>> start EXTRACTED ENTRIES
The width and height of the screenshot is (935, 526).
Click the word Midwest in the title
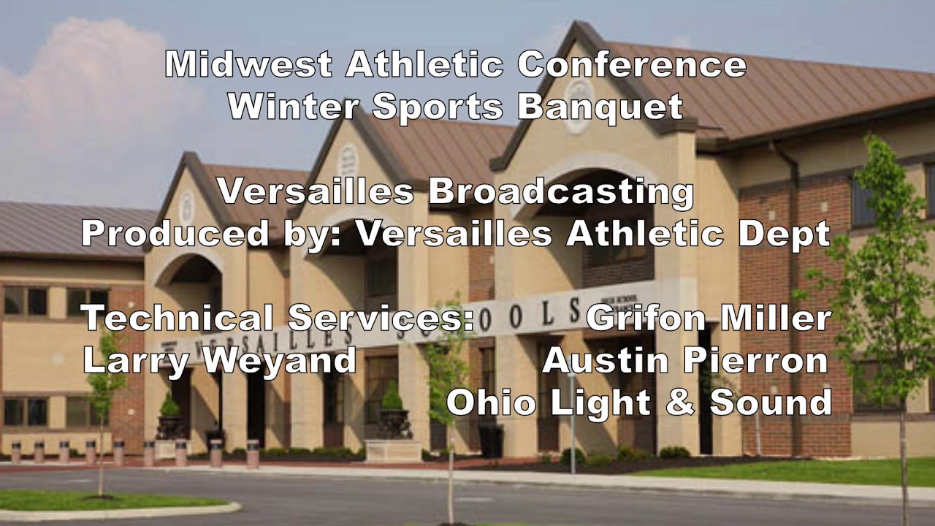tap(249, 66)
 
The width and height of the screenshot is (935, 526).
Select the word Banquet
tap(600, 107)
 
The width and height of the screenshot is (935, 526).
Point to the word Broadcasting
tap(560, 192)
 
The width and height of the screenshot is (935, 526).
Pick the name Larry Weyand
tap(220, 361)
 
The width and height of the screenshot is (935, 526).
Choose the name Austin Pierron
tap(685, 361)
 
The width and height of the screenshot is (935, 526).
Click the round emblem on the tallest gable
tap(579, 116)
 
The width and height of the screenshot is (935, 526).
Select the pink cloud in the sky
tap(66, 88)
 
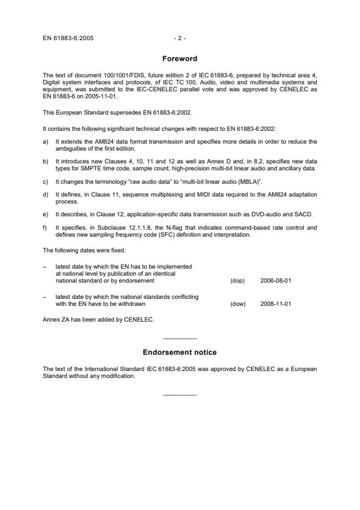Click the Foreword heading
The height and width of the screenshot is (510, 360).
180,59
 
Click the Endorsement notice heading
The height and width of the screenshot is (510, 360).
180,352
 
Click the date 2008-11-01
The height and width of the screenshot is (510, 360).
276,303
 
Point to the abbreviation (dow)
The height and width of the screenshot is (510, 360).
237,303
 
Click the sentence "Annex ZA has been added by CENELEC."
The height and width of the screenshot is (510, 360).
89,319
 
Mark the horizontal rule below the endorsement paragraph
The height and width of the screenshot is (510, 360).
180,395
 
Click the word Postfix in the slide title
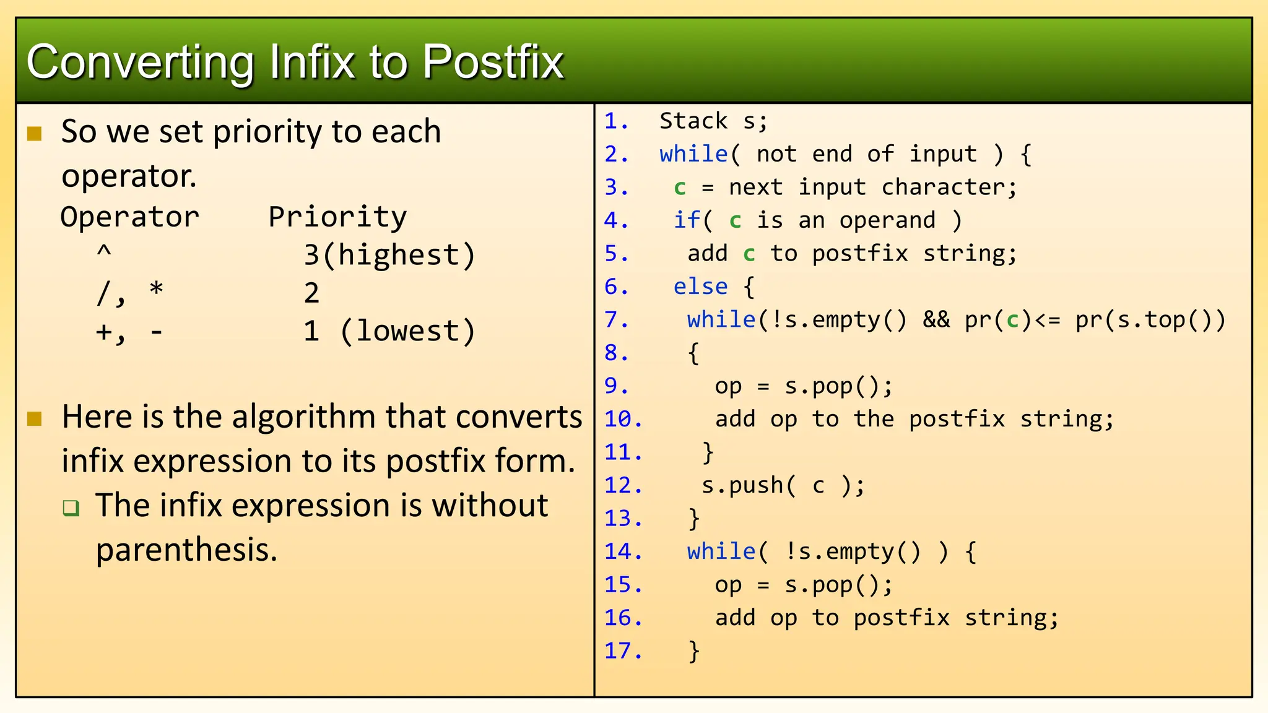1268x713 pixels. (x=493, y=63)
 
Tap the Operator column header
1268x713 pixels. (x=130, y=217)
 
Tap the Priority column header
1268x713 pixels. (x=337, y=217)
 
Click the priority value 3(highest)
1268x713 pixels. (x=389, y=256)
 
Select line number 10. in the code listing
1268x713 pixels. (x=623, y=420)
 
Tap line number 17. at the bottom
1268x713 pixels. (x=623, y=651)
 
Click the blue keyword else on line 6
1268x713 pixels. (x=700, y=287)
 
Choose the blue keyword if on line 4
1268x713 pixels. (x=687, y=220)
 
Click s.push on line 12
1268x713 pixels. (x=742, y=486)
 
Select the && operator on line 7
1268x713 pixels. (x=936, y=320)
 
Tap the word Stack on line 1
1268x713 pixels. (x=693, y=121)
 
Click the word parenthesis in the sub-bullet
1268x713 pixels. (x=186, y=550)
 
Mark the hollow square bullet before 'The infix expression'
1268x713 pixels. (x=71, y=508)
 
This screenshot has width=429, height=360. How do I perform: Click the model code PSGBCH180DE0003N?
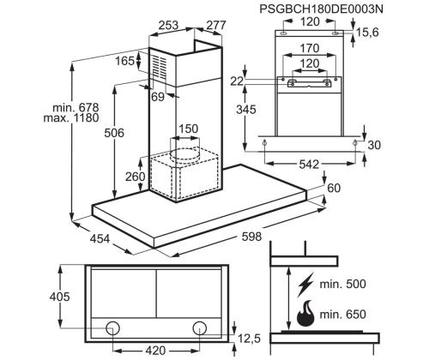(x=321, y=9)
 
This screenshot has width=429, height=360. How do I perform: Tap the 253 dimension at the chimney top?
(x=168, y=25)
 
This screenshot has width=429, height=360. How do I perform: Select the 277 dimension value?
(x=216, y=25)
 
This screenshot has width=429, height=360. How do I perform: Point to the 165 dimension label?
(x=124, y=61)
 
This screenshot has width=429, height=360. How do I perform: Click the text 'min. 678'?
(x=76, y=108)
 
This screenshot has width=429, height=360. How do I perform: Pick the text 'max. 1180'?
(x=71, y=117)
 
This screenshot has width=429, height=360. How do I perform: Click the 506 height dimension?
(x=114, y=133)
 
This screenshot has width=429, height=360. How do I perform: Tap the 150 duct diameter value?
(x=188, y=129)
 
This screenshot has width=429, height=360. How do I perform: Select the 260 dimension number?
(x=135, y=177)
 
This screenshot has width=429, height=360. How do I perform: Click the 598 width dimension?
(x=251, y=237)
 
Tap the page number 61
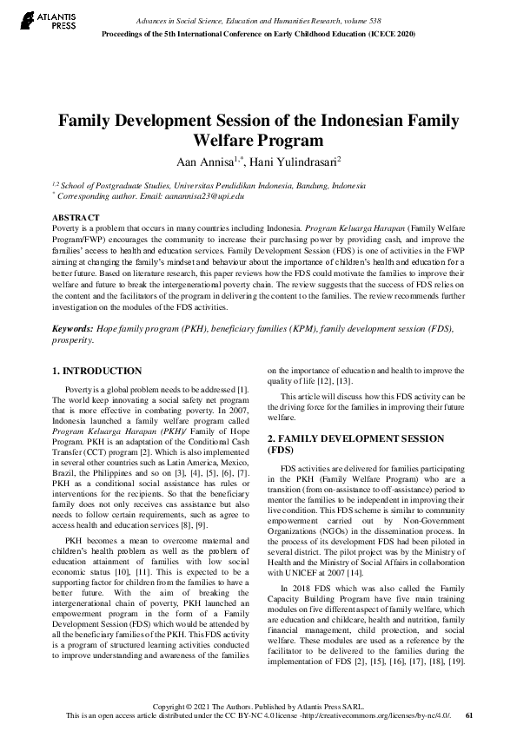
>> end EXTRACTED ENTRIES
WHAT YOU NEED TO DO:
Copy every row above again, substituting "Press" for each "Click" and changing nothing else. Leave the pictures out.

THE ANSWER:
The width and height of the screenshot is (935, 526).
Press the word Midwest in the title
tap(249, 66)
 
The width and height of the screenshot is (935, 526).
Select the word Banquet
tap(600, 107)
 
The width and height of the screenshot is (935, 526).
Point to the word Broadcasting
tap(560, 192)
 
The width and height of the screenshot is (935, 526).
Pick the name Larry Weyand
tap(220, 361)
 
The width and height of the screenshot is (935, 526).
Choose the name Austin Pierron
tap(685, 361)
 
The width and height of the screenshot is (935, 526).
Press the round emblem on the tallest gable
tap(579, 116)
 
The width and height of the screenshot is (935, 526).
Select the pink cloud in the sky
tap(66, 88)
 
Press the Foreword heading
The height and width of the screenshot is (510, 360).
180,59
 
Press the Endorsement notice heading
The height and width of the screenshot is (510, 360).
180,352
 
Press the date 2008-11-01
The height and width of the screenshot is (510, 360).
276,303
 
Point to the abbreviation (dow)
The height and width of the screenshot is (510, 360).
237,303
 
Press the sentence "Annex ZA has been added by CENELEC."
The height and width of the screenshot is (510, 360).
89,319
 
Mark the horizontal rule below the endorsement paragraph
The height and width of the screenshot is (510, 360).
180,395
 
Press the word Postfix in the slide title
1268x713 pixels. (x=493, y=63)
 
Tap the Operator column header
1268x713 pixels. (x=130, y=217)
 
Tap the Priority column header
1268x713 pixels. (x=337, y=217)
 
Press the priority value 3(highest)
1268x713 pixels. (x=389, y=256)
 
Select line number 10. in the code listing
1268x713 pixels. (x=623, y=420)
 
Tap line number 17. at the bottom
1268x713 pixels. (x=623, y=651)
 
Press the blue keyword else on line 6
1268x713 pixels. (x=700, y=287)
 
Choose the blue keyword if on line 4
1268x713 pixels. (x=687, y=220)
 
Press s.push on line 12
1268x713 pixels. (x=742, y=486)
 
Select the && operator on line 7
1268x713 pixels. (x=936, y=320)
 
Tap the word Stack on line 1
1268x713 pixels. (x=693, y=121)
 
Press the word parenthesis in the sub-bullet
1268x713 pixels. (x=186, y=550)
 
Mark the hollow square bullet before 'The infix expression'
1268x713 pixels. (x=71, y=508)
 
This screenshot has width=429, height=360. How do I perform: Press the model code PSGBCH180DE0003N?
(x=321, y=9)
 
This screenshot has width=429, height=360. How do I perform: Tap the 253 dimension at the chimney top?
(x=168, y=25)
 
This screenshot has width=429, height=360. How do I perform: Select the 277 dimension value?
(x=216, y=25)
 
This screenshot has width=429, height=360. How do I perform: Point to the 165 dimension label?
(x=124, y=61)
 
This screenshot has width=429, height=360. How do I perform: Press the text 'min. 678'?
(x=76, y=108)
 
This screenshot has width=429, height=360. How do I perform: Pick the text 'max. 1180'?
(x=71, y=117)
 
This screenshot has width=429, height=360. How do I perform: Press the 506 height dimension?
(x=114, y=133)
 
This screenshot has width=429, height=360. How do I perform: Tap the 150 duct diameter value?
(x=188, y=129)
 
This screenshot has width=429, height=360. How do I perform: Select the 260 dimension number?
(x=135, y=177)
 
This screenshot has width=429, height=360. How do I perform: Press the 598 width dimension?
(x=251, y=237)
 
Tap the page number 61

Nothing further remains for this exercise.